Hal itu diungkapkan Ketua DPRK Kota Banda Aceh, Farid Nyak Umar saat melakukan peninjauan ke beberapa titik banjir genangan di seputar Banda Aceh bersama Wali Kota Banda Acehj Aminullah Usman, antara lain di kawasan Neusu Kecamatan Baiturrahman.
Menyikapi kondisi banjir tersebut, pihak legislative dan eksekutif bersepakat untuk mengalokasikan anggaran pembangunan ruas jalan di Neusu dan pembangunan saluran air di kawasan itu dengan menggunakan dana Otsus pada 2021.
Dikatakan, banjir dan genangan air yang terjadi di kawasan Neusu Jaya Banda Aceh sudah sering terjadi. Penyebab utamanya, selain karena badan jalan yang lebih rendah dan saluran air di ruas kiri kanan jalan yang sudah tidak berfungsi dengan baik, diperparah dengan tersumbatnya saluran tersebut oleh sampah. “Kita mendorong pemerintah untuk mempercepat proses pembangunan atau peningkatan badan jalan dan juga pembuatan saluran drainase dari dana Otsus, tidak hanya untuk jangka pendek, tapi juga untuk jangka panjang,” kata Farid yang dalam peninjauan itu ikut juga didampingi oleh Wakil Ketua I DPRK, Usman, dan anggota Komisi III DPRK, Irwansyah.
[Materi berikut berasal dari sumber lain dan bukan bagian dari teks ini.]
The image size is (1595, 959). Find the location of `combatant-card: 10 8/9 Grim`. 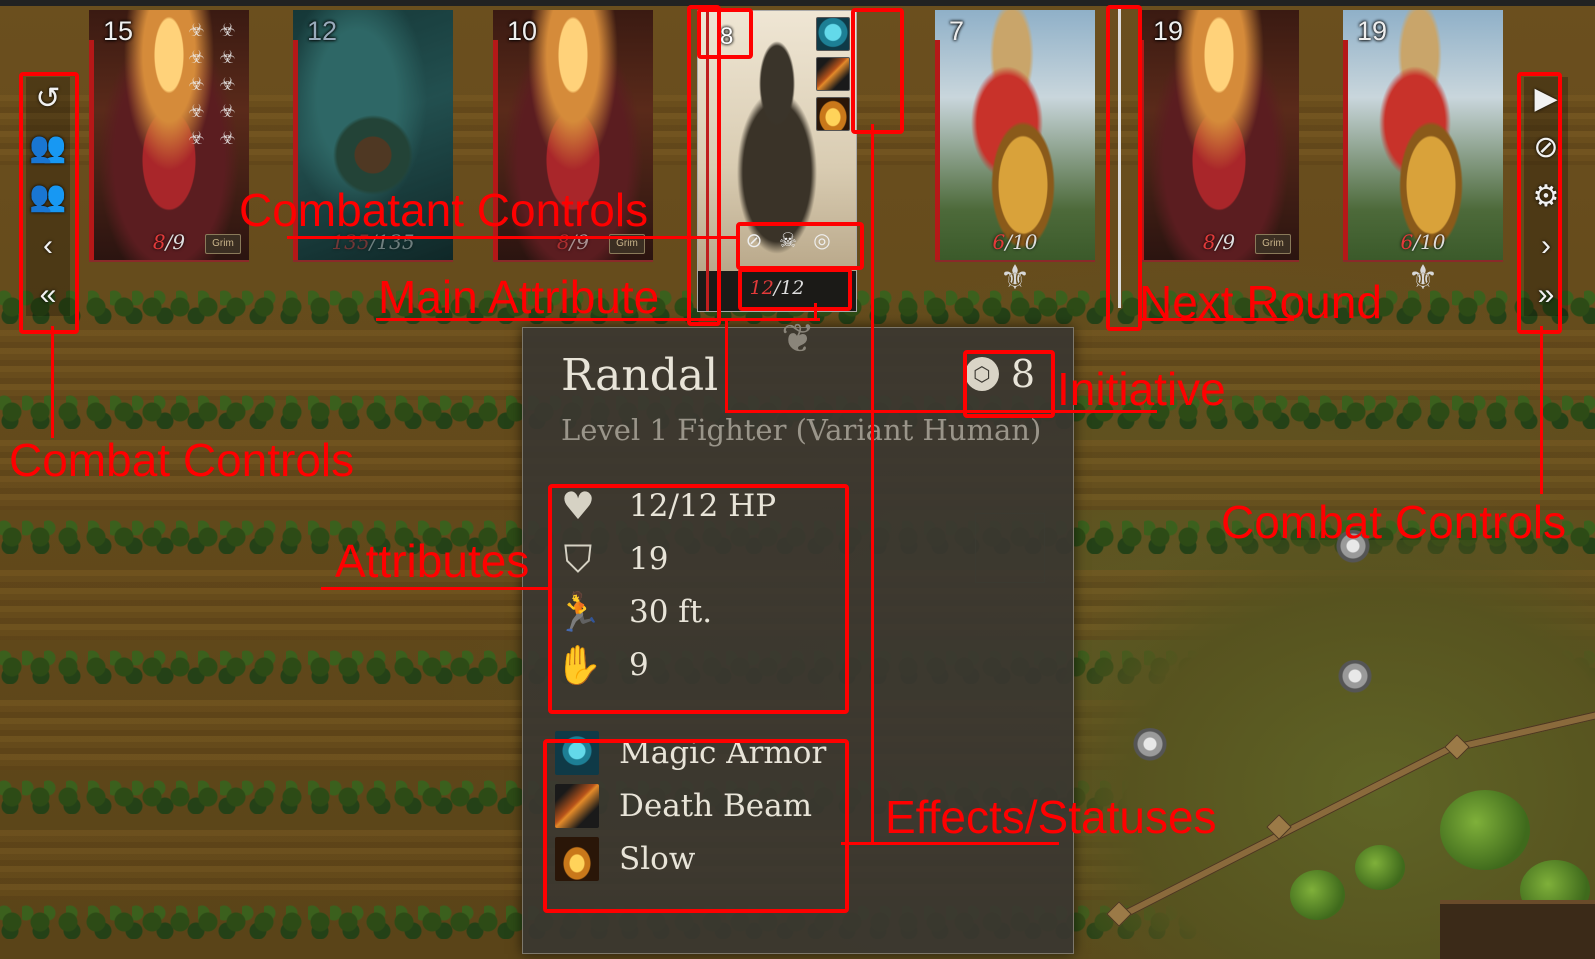

combatant-card: 10 8/9 Grim is located at coordinates (573, 136).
Pak Wali Prihatin, Pintu Air tak Bisa Dibuka
Sementara itu Wali Kota Banda Aceh, Aminullah Usman, dalam kesempatan yang sama mengungkapkan rasa prihatinnya atas kondisi banjir yang menerjang Kota Banda Aceh saat ini. Hal itu akibat hujan yang mengguyur nyaris 24 jam tanpa jeda. “Kondisi ini mengakibatkan air meluap, sungai juga ikut meluap dan bersamaan dengan itu terjadi air pasang, sehingga pintu air tidak bisa dibuka,” kata Aminullah.
Aminullah menjelaskan, pintu air baru dibuka sekitar pukul sembilan pagi. Jika pintu air terlalu cepat dibuka, dikhawatirkan air sungai akan meluap ke permukiman warga. “Kita harap kepada DPRK untuk terus melihat situasi seperti ini, supaya ada perbaikan,” katanya.
Menurut Aminullah, di kawasan Neusu sudah tidak ada masalah lagi, kalaupun terjadi hujan, air langsung surut karena air sungainya masih di bawah permukaan kawasan. Namun, karena kondisi hujan lebat yang turun bersamaan dengan air pasang seperti ini maka perlu penyempurnaan untuk masa yang akan datang. “Kita ingatkan juga kepada masyarakat bahwa situasi ini belum tentu aman, diperkirakan cuaca seperti ini sampai hari Minggu akan hujan, jadi harus berhati-hati agar berada di titik-titik kumpul yang ditetapkan oleh gampong dan juga saling membantu antarwarga, dan tolong berikan informasi-informasi untuk mendapatkan bantuan supaya diutamakan keselamatan jiwa, kalau ada harta segera dibawa dan barang-barang ditinggal di rumah dinaikkan ke posisi yang lebih tinggi,” jelas Aminullah.
Sementara itu, Mukim Putroe Phang, Kecamatan Baiturrahman, Amirullah, bersama sejumlah warga Neusu Aceh yang melihat kondisi gampongnya mengatakan, kawasan Neusu diperkirakan mulai tergenang banjir setelah subuh akibat hujan lebat yang dibarengi dengan air pasang. “Tidak pernah Neusu digenangi air seperti ini, biarpun hujan lebat tidak pernah seperti ini, mungkin karena berbarengan dengan air pasang maka terjadilah seperti ini,” kata Amirullah.